_RECORD SET_.
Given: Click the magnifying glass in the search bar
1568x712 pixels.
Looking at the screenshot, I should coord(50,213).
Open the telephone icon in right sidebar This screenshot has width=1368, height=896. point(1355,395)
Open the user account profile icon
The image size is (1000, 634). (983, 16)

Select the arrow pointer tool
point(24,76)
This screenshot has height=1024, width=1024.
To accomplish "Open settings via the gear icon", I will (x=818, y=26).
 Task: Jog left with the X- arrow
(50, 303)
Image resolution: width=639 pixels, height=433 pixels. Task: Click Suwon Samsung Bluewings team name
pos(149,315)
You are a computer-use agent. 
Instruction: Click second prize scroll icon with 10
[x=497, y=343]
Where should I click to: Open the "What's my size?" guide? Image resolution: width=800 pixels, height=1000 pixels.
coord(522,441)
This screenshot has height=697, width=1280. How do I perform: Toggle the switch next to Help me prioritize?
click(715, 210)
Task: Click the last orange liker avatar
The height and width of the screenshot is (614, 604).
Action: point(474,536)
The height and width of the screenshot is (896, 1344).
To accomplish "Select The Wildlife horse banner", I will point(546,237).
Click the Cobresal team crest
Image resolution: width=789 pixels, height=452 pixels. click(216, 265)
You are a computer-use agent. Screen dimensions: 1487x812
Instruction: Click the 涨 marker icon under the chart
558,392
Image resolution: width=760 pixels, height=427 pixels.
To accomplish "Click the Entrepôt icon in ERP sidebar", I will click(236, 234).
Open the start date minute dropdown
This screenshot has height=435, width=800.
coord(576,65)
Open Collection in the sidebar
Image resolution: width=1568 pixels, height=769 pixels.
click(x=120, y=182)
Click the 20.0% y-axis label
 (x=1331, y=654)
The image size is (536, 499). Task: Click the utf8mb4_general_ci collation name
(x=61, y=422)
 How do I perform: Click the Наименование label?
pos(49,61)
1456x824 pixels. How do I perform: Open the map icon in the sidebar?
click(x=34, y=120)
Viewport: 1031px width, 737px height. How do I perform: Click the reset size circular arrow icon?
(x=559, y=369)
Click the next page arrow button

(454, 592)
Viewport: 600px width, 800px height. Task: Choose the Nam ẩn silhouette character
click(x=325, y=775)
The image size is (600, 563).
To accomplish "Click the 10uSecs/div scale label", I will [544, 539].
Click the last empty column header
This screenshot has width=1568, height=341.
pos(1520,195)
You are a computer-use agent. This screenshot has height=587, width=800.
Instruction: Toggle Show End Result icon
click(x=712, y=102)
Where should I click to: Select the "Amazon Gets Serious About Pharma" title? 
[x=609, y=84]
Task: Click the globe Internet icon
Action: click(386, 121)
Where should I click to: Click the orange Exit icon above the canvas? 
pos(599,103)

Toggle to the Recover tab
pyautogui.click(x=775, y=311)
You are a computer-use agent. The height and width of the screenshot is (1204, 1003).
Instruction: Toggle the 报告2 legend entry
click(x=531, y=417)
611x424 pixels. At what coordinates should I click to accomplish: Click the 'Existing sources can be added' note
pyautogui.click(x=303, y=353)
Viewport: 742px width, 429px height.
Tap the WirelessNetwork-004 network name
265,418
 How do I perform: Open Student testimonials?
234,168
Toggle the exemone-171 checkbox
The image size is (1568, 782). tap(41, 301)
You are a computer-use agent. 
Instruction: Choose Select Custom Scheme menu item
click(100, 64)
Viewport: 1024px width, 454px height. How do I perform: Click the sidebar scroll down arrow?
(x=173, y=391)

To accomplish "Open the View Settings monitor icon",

_REQUIRED TASK_.
Can you rewrite only the part of the data that opens with the line containing "You are a computer-use agent. This" and closes with the line containing "click(x=531, y=417)", putting "Switch" wherever "Toggle" appears and leaving everything else unchanged?

_SOLUTION FOR THIS TASK_.
You are a computer-use agent. This screenshot has height=587, width=800.
Instruction: Switch Show End Result icon
click(x=712, y=102)
Where should I click to: Select the "Amazon Gets Serious About Pharma" title? 
[x=609, y=84]
Task: Click the globe Internet icon
Action: click(386, 121)
Where should I click to: Click the orange Exit icon above the canvas? 
pos(599,103)

Switch to the Recover tab
pyautogui.click(x=775, y=311)
You are a computer-use agent. The height and width of the screenshot is (1204, 1003).
Instruction: Switch the 报告2 legend entry
click(x=531, y=417)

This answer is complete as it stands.